- Opening Delimiter -

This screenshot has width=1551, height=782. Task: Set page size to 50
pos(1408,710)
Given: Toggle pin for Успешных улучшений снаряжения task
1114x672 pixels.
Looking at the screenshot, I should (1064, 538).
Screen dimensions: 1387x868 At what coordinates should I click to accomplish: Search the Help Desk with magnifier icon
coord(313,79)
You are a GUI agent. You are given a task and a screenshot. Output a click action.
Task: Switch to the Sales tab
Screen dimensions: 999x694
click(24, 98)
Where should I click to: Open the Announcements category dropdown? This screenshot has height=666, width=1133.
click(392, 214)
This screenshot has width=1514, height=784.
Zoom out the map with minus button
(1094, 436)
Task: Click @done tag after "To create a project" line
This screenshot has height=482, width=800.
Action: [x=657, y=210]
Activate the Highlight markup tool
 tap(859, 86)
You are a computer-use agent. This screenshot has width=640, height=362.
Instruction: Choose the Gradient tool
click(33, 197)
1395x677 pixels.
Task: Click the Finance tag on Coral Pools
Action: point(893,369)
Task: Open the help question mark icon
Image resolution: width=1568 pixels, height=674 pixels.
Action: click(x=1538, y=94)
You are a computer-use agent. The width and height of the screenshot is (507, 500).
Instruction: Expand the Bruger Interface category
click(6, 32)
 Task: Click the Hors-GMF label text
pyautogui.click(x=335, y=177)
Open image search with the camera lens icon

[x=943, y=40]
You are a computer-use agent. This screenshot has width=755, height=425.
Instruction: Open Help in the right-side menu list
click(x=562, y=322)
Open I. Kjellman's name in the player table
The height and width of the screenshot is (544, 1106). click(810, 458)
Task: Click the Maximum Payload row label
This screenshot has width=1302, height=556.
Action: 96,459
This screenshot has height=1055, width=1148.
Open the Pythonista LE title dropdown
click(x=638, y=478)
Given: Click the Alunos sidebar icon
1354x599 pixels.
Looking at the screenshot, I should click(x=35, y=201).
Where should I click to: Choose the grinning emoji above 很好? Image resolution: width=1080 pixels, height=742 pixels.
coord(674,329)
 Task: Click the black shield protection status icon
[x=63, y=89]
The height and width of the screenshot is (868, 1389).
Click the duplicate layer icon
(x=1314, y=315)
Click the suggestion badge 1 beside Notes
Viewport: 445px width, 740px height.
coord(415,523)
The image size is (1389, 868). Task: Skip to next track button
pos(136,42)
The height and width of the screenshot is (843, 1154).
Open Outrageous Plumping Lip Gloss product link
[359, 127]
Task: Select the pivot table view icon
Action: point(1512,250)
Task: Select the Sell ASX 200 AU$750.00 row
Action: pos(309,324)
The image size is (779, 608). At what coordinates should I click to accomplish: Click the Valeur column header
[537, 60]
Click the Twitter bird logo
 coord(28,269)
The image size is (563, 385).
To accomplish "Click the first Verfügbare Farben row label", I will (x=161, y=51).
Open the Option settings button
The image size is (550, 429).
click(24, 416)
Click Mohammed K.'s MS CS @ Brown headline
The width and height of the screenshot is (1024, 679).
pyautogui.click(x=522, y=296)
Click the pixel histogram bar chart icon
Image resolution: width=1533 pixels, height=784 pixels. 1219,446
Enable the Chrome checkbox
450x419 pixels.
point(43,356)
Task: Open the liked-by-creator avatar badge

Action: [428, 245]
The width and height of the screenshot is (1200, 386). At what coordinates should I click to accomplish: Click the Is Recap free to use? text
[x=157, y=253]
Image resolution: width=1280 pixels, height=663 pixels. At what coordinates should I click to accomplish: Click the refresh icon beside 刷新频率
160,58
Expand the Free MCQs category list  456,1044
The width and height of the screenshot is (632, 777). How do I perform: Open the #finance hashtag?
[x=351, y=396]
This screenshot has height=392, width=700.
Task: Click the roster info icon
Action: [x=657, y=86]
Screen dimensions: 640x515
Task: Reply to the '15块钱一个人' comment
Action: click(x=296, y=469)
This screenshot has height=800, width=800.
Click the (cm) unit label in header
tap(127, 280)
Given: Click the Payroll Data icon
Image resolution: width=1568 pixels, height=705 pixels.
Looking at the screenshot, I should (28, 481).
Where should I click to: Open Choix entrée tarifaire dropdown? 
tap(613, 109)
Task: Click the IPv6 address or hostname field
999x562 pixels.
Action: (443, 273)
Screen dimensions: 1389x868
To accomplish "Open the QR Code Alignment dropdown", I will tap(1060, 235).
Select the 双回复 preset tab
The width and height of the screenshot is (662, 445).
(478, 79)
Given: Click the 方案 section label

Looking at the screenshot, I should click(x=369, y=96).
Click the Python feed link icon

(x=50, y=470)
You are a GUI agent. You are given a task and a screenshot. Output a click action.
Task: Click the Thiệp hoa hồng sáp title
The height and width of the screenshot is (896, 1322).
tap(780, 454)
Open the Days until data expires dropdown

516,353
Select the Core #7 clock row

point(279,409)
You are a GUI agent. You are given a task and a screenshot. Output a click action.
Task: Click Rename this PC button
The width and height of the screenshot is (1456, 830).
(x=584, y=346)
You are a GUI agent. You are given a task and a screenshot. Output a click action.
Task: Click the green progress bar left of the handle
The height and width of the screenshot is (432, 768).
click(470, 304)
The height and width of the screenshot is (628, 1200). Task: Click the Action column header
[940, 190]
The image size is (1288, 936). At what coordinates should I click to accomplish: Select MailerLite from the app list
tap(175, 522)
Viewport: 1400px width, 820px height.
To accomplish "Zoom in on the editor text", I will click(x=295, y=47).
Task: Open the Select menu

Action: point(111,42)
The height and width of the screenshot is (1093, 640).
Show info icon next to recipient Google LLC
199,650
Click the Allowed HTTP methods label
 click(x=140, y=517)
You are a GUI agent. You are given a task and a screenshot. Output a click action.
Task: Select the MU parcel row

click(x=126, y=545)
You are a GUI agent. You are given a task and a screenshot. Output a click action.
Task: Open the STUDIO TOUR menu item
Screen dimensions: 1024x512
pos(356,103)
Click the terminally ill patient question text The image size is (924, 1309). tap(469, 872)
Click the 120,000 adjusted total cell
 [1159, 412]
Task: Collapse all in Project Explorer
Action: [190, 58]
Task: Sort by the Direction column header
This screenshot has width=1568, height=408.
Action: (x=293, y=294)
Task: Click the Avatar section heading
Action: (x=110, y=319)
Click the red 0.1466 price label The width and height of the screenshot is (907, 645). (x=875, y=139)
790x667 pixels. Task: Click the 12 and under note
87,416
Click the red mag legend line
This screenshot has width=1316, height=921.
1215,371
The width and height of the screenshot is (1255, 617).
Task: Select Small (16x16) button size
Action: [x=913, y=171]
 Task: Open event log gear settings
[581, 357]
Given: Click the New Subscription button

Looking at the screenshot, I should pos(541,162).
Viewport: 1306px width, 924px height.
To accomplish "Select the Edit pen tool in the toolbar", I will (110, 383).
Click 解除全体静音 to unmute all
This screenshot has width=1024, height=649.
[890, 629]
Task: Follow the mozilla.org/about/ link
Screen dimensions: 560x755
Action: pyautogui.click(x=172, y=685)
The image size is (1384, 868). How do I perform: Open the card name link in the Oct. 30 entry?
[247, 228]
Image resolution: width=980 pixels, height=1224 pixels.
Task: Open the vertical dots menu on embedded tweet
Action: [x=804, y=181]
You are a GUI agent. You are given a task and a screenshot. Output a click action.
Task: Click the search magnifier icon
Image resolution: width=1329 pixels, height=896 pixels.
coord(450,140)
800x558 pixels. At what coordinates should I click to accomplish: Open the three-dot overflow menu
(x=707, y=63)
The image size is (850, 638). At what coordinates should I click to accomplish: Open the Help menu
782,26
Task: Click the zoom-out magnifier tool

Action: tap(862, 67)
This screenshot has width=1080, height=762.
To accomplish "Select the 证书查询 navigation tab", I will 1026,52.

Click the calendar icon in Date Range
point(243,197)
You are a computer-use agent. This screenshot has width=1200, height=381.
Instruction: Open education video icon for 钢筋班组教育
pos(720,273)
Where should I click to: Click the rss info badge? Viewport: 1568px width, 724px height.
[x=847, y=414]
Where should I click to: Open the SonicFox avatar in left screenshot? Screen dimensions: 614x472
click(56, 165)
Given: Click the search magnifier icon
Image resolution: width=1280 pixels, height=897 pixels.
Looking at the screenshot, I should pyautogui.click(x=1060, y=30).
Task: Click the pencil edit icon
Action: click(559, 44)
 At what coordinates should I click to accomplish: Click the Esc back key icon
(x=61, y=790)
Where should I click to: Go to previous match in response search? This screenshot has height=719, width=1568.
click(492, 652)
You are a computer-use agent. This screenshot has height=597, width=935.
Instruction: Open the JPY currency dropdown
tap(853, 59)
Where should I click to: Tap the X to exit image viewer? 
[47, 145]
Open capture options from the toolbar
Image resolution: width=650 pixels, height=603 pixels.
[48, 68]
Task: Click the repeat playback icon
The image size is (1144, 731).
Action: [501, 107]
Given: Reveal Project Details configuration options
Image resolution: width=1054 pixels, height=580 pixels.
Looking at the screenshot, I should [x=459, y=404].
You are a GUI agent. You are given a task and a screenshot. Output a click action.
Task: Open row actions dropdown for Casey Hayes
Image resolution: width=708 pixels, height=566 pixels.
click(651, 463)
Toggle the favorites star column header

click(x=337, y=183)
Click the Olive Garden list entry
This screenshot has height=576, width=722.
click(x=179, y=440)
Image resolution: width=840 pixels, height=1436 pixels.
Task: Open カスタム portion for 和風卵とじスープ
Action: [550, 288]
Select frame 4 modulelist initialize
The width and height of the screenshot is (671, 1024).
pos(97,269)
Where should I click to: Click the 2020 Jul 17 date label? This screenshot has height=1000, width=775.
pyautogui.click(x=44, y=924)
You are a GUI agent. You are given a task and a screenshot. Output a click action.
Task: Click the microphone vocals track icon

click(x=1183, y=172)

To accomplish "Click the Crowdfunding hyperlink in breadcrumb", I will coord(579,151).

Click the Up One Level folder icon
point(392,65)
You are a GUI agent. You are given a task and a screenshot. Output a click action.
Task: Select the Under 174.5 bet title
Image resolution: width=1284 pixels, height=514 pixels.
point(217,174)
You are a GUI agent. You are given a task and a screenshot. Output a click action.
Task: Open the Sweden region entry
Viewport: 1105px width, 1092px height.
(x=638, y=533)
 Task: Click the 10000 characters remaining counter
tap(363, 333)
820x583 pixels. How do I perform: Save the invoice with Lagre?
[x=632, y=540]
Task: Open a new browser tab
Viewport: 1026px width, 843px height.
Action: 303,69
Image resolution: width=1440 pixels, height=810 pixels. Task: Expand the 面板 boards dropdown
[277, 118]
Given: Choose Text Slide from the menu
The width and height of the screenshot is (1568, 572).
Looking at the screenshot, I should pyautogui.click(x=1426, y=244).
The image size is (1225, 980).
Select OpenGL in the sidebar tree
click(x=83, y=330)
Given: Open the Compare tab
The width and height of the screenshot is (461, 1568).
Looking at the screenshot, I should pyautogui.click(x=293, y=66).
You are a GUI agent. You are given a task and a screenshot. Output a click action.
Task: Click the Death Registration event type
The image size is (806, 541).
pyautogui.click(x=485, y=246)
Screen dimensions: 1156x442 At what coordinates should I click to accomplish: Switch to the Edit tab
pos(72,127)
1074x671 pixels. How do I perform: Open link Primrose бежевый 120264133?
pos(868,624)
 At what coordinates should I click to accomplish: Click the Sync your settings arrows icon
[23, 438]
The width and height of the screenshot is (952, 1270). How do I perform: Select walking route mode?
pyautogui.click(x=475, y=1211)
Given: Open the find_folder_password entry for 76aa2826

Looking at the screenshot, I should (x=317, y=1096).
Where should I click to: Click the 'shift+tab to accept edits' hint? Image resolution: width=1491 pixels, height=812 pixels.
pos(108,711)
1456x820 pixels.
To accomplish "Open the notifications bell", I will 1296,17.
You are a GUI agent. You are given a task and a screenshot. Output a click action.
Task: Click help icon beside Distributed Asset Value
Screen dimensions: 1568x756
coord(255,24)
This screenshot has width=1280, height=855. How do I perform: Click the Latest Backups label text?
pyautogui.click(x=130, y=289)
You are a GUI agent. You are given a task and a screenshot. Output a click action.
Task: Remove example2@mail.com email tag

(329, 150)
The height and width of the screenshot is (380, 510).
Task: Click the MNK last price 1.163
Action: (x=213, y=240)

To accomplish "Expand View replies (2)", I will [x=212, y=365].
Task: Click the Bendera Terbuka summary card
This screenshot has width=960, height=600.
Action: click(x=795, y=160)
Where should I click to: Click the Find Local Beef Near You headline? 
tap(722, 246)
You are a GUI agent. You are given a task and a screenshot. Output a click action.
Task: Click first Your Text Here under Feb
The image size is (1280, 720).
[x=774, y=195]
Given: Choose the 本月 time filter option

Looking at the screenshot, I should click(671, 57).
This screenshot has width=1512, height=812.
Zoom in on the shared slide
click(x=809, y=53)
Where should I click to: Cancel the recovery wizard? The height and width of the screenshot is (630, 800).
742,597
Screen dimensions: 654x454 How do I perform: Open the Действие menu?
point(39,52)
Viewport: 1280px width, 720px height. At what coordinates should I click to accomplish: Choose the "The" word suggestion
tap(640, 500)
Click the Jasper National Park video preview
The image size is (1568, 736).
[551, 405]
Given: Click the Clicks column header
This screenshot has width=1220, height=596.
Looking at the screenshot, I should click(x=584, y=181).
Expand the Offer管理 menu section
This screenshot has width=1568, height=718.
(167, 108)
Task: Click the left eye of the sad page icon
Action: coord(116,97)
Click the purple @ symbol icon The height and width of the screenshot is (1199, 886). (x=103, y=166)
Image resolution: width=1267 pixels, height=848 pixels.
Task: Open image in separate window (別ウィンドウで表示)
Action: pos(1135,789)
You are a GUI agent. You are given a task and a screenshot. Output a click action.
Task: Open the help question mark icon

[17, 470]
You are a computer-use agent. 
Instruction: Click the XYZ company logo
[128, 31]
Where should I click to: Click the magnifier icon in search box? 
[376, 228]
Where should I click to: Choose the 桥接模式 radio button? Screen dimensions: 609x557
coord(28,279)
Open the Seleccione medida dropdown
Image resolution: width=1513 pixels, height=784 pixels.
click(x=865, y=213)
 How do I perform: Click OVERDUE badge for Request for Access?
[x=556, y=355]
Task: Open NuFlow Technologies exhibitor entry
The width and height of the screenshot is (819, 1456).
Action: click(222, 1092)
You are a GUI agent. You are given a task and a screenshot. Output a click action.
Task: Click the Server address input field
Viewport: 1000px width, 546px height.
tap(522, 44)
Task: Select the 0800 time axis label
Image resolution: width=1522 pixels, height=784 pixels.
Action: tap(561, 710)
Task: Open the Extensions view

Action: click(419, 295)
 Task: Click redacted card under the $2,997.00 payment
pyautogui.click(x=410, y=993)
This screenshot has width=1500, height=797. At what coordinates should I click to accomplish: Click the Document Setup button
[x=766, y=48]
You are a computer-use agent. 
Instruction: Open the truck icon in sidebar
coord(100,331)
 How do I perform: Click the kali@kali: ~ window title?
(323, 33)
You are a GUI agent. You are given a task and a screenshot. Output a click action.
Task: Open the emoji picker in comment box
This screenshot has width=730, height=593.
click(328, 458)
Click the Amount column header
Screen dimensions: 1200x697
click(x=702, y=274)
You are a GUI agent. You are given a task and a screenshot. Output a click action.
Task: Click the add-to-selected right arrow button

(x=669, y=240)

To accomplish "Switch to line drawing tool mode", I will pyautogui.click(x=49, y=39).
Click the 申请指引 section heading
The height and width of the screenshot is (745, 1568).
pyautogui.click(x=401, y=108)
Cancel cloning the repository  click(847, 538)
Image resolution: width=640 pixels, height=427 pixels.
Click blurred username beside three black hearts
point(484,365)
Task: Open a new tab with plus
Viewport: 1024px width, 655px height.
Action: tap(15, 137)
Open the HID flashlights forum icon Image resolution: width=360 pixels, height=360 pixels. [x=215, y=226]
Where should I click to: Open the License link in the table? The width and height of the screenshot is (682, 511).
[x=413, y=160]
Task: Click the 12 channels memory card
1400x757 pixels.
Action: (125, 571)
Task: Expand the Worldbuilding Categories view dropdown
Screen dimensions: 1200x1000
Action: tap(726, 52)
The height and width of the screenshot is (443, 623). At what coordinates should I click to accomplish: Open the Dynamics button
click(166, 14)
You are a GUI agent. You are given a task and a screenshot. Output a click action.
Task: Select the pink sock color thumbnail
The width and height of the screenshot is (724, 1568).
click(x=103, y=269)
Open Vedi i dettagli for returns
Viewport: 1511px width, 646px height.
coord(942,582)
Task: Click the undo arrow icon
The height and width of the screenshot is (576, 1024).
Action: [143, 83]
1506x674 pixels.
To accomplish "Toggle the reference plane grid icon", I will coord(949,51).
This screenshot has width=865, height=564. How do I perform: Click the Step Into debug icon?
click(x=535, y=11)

- Closing Delimiter -

TASK DESCRIPTION: Beginning with the line above that contains "Where should I click to: Open the SonicFox", copy each line exactly up to and including the line that contains "Task: Open row", and go no further.

EXPECTED ANSWER:
Where should I click to: Open the SonicFox avatar in left screenshot? Screen dimensions: 614x472
click(56, 165)
Given: Click the search magnifier icon
Image resolution: width=1280 pixels, height=897 pixels.
Looking at the screenshot, I should pyautogui.click(x=1060, y=30).
Task: Click the pencil edit icon
Action: click(559, 44)
 At what coordinates should I click to accomplish: Click the Esc back key icon
(x=61, y=790)
Where should I click to: Go to previous match in response search? This screenshot has height=719, width=1568.
click(492, 652)
You are a computer-use agent. This screenshot has height=597, width=935.
Instruction: Open the JPY currency dropdown
tap(853, 59)
Where should I click to: Tap the X to exit image viewer? 
[47, 145]
Open capture options from the toolbar
Image resolution: width=650 pixels, height=603 pixels.
[48, 68]
Task: Click the repeat playback icon
The image size is (1144, 731).
Action: [501, 107]
Given: Reveal Project Details configuration options
Image resolution: width=1054 pixels, height=580 pixels.
Looking at the screenshot, I should [x=459, y=404].
You are a GUI agent. You are given a task and a screenshot. Output a click action.
Task: Open row actions dropdown for Casey Hayes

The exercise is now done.